By | Category: Travel news

Cobalt's liquid scanner

As you are aware, no liquids can be carried in airline cabin baggage unless they are in bottles containing no more than 100mls. This causes untold problems as many personal items like gels, and moisturisers are the items that get confiscated because they are in larger containers. And there are bottles of water. How often have you either seen someone swigging the last drops or having them confiscated by security staff? By 2014, it is hoped that liquids can be carried on board in larger sizes but until then…

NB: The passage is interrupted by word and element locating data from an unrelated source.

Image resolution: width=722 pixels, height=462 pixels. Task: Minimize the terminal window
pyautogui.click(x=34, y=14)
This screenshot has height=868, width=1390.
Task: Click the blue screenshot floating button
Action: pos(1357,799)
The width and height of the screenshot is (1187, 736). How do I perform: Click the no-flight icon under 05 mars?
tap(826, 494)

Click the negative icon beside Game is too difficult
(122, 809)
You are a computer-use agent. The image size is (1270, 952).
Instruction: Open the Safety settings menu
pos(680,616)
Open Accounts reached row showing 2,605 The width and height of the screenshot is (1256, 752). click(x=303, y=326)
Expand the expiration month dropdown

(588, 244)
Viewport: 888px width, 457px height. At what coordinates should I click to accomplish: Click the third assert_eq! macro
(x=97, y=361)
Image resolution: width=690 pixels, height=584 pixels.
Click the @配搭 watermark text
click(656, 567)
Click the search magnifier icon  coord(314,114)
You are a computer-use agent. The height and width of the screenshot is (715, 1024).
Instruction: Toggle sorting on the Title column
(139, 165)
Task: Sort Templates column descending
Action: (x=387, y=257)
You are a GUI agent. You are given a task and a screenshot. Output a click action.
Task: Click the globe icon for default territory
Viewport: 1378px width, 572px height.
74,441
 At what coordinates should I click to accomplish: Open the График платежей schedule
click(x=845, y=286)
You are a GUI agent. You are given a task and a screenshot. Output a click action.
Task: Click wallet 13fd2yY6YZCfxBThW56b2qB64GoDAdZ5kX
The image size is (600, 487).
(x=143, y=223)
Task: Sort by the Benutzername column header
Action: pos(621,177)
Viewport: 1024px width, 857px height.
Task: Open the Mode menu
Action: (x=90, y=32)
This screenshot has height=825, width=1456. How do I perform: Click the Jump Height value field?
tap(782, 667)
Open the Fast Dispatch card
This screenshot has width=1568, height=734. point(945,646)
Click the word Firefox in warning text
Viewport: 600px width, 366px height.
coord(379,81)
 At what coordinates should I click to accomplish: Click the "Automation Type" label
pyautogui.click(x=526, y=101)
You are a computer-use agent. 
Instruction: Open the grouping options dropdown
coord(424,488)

One company, Cobalt Light Systems, has developed a small screener not just for liquids but also gels and powders that can analyse the contents of a container in under 10 seconds. They believe that they can reduce this time in half as well. Launched at the Transport Security Expo in London on Tuesday, the screener (called Insight100) is not the only type of machine on the market but it does have advantages. For a start it can screen a bottle as large as 3 litres which is about the largest size than any passenger would want to carry on board. Secondly it is fast and finally it can scan through coloured glass and opaque plastic containers, the sort used for moisturisers, deodorants and shampoos.
It works by analysing the molecular structure of the contents. If it doesn’t match with established molecule differentials it rejects it. Tested across 500 samples, the detection error rate was just 1.1% on the most difficult structures. That’s enough science. The other important feature is that the machine is small, thus taking up little room in already crowded security areas.
Since it is so new, no airports have adopted it and the problem might be that, if such equipment isn’t at all airports, the Civil Aviation Authority may not be happy that us travellers might get confused in what we can take as hand baggage in different places. Still it augurs well that at least one bugbear to travellers is solved. We just await its early adoption by airports.